This reportage for NATIONAL GEOGRAPHIC focuses on indigenous Slovenian bee, which is one of the most spread and valued around the World.
Slovenia is a cradle of beekeeping. We have evidence of beekeeping in the country since the middle ages, and a first description of it in a 1689 book by historian Valvasor.
Slovenia was developing in this area and became one of the leading forces in beekeeping in the second half of 18th century. Anton Janša, a thorough observer and documenter of bees, was named by Austro-Hungarian emperor Maria Teresia as a teacher in the new beekeeping school in Vienna.
The rise of beekeeping was accompanied by authentic Slovenian art of painting the heaves and pioneering the trade and exportation of the bees. Jan Strgar, Mihael Ambrožič in Emil R. Rotschütz started trading with bees in the middle of 19th century, exporting them to Europe, Americas, North Africa and even Japan.
In 1879, August Pollmann was the first one to recognize the Slovenian bee as a new breed.

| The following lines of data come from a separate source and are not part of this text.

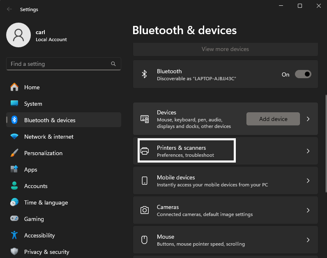Open Printers & scanners via its chevron

(x=308, y=151)
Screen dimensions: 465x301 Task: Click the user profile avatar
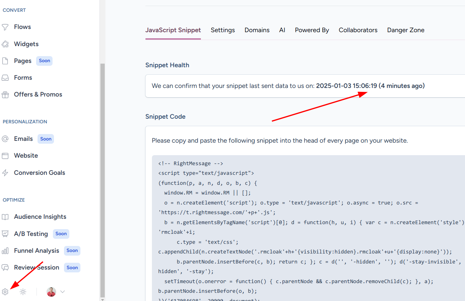(51, 292)
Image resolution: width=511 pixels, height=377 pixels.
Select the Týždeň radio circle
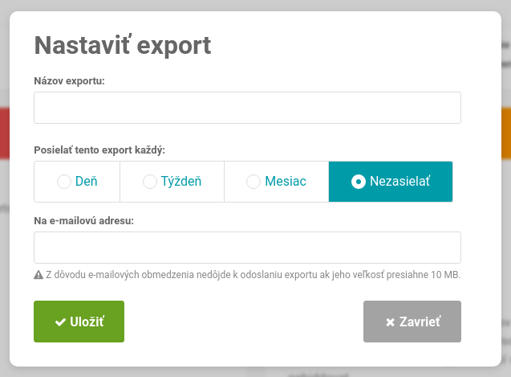pyautogui.click(x=150, y=182)
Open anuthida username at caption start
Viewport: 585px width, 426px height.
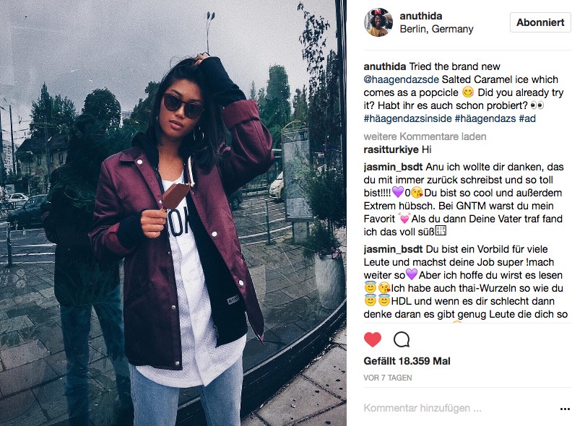point(385,66)
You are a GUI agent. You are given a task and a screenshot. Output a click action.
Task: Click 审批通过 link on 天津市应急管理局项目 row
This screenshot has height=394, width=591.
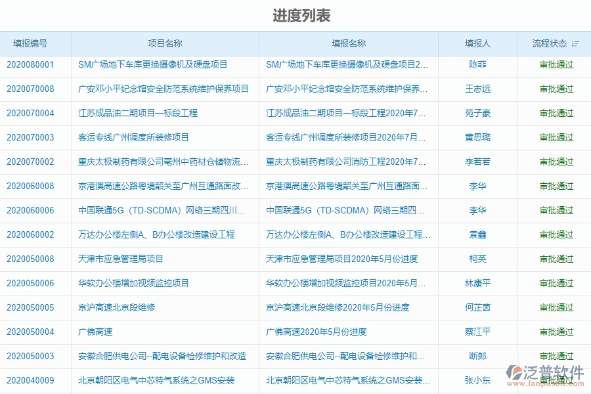coord(556,259)
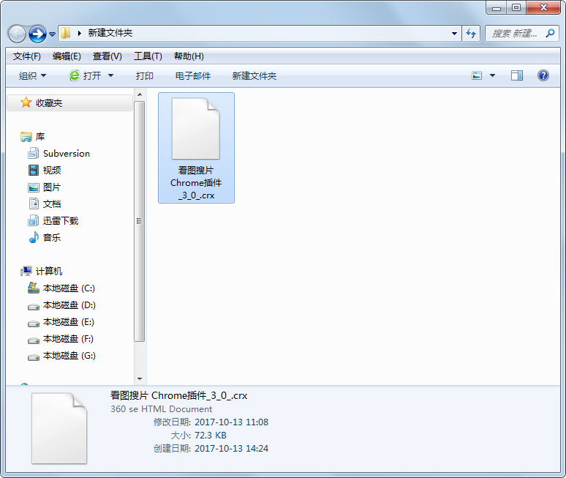Click the 打印 toolbar button
Screen dimensions: 566x478
point(144,76)
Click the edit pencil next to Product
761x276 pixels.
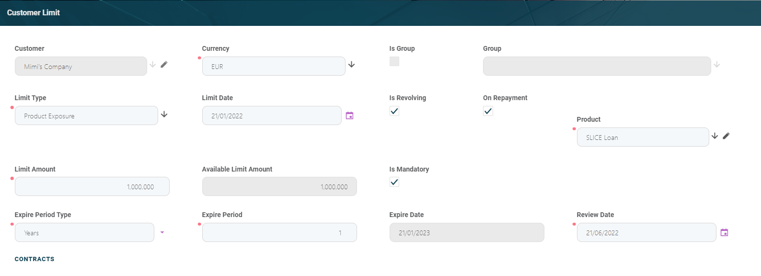[x=726, y=136]
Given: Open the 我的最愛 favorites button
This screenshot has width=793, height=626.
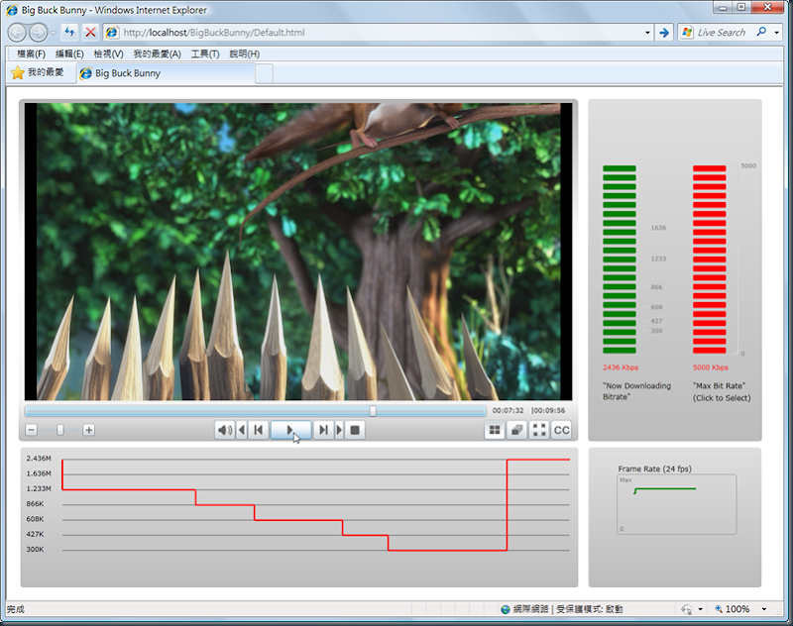Looking at the screenshot, I should pyautogui.click(x=38, y=73).
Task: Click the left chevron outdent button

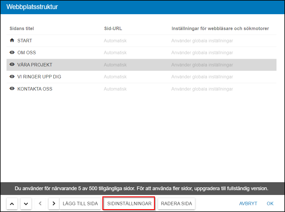Action: tap(40, 204)
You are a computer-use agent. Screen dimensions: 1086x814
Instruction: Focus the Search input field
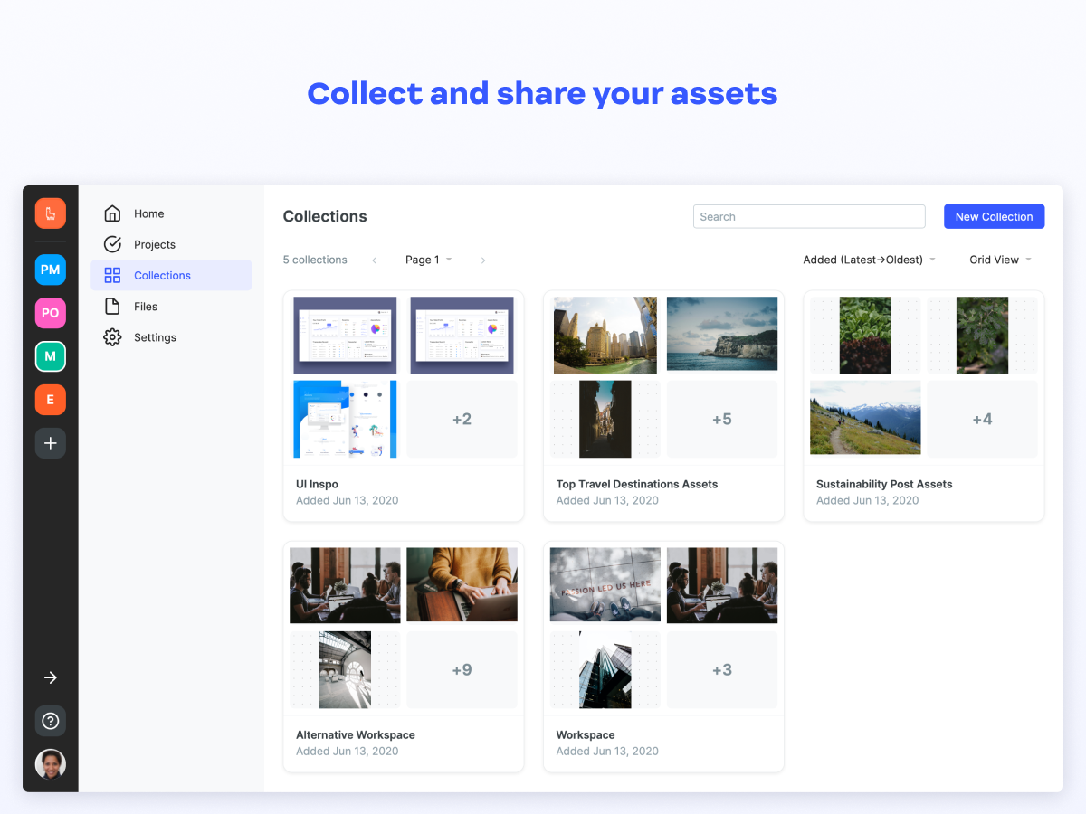(x=809, y=216)
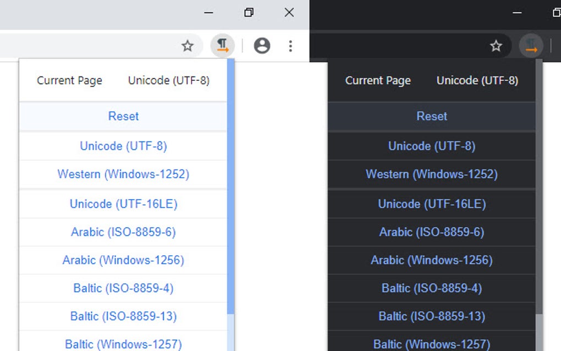Screen dimensions: 561x351
Task: Click the restore down window control
Action: (249, 12)
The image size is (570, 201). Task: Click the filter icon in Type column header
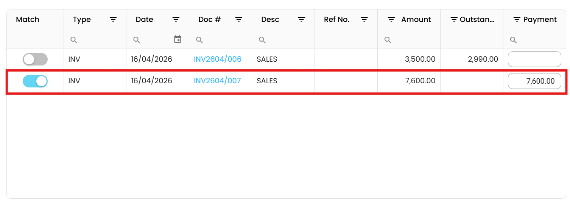[x=113, y=20]
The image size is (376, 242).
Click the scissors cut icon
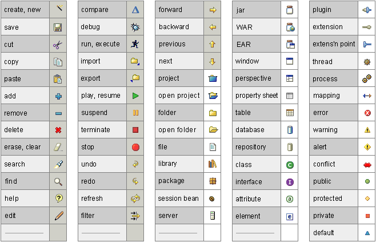click(x=58, y=45)
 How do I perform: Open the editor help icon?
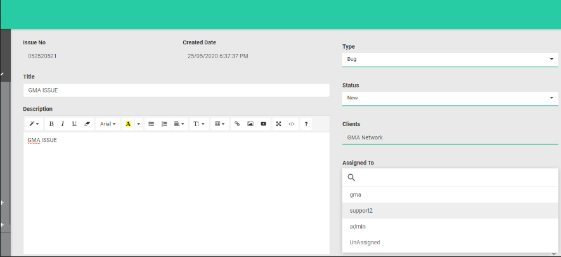tap(306, 124)
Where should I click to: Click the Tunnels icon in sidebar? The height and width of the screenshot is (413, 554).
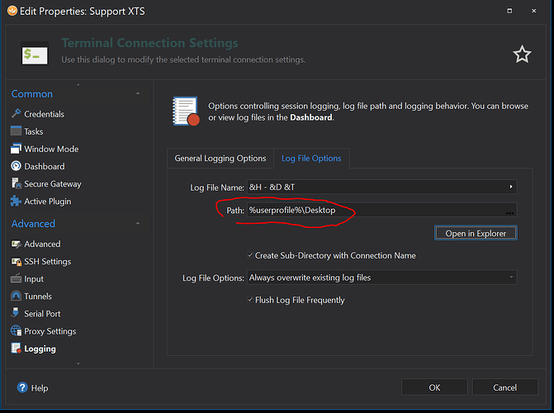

He named it Carniola Bee (scientifically Apis mellifera carnica). This bee became the second most spread bee in the world, after Italian bee.
This bee is still highly valued around the world for breeding or mixing with other breeds because of it’s characteristics – it is highly productive and of a very mild behavior, so it can be kept close to homes and even in the cities.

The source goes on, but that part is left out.